THE INSURANCE market is not always seen as the most innovative sector, but this reputation may be undeserved. Major institutions, as well as new market entrants, increasingly provide inventive ways of helping you bring down your premiums.
The rise of wearable technology – including fitness gadgets that track activities such as steps taken, calories burned and other metrics – has begun to allow private health insurers to financially incentivise exercise. Graeme Godfrey of insurance adviser Best Go Private highlights PruHealth’s Vitality scheme. Policy-holders can claim as much as 15 per cent of their annual premium back by living a healthy lifestyle. Data from heart rate monitors, pedometers and various other devices allows the company to allocate “vitality points” to individuals. Exercising at 60 per cent of the age-related maximum heart rate for 60 minutes, or 70 per cent of the maximum 30 minutes just four times in a week gives access to the higher range of benefits. On the employer scheme, this amount of exercise also leads to an elimination of the £250 excess on claims. PruHealth’s Nick Read says, “it is key that data is incorporated as a core part of the policy, rather than as a bolt-on.” The vitality scheme is currently the only programme linking data to a reduction in premiums.

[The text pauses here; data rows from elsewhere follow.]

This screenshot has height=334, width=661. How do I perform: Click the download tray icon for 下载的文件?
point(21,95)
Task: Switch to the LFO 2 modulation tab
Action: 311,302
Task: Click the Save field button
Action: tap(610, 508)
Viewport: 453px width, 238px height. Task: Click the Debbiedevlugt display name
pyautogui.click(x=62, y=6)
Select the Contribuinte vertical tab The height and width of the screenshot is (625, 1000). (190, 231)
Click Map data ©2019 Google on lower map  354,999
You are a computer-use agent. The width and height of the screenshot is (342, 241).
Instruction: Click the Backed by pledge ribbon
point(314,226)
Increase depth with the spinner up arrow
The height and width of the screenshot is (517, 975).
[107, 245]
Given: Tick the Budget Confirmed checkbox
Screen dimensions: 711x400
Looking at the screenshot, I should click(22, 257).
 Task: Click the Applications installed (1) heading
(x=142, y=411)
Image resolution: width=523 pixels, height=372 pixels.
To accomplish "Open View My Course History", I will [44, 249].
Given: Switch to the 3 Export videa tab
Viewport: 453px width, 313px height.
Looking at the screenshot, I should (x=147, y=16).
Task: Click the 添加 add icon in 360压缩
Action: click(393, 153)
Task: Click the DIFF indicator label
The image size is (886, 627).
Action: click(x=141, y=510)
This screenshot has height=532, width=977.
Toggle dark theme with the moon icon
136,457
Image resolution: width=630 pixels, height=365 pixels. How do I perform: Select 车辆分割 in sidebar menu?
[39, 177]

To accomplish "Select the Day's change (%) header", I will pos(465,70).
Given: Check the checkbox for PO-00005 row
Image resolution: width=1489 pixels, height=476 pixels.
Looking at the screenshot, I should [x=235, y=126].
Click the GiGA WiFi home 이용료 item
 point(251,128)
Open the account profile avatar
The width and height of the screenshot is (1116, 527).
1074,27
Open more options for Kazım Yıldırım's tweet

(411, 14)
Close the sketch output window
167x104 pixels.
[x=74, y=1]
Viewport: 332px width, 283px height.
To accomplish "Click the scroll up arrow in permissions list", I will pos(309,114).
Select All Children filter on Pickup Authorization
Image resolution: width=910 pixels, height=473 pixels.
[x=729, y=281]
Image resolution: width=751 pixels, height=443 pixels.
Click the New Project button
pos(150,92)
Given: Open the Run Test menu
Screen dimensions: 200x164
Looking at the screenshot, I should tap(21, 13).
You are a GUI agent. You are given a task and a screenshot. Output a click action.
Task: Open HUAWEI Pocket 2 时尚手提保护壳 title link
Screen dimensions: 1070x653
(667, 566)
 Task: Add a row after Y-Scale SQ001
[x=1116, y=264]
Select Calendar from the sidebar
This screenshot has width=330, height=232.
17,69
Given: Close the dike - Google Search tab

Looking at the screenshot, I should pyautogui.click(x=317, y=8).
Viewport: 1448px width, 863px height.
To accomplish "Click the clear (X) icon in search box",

But some groups with unusual insurance needs have historically found it difficult to access insurance altogether. Owners of pug dogs, for example, find it difficult to protect against the high probability of the theft of this expensive breed. Bought By Many, a startup founded in 2011, allows these groups to club together and negotiate as a collective. According to company co-founder Guy Farley, the system now has over 5,500 members, and has negotiated deals with 11 different insurers at discounts ranging from 7.5 to 20 per cent of initial quotes. By bypassing price comparison sites, Bought By Many allows insurance companies to reduce their distribution costs, a saving which can be passed on to consumers.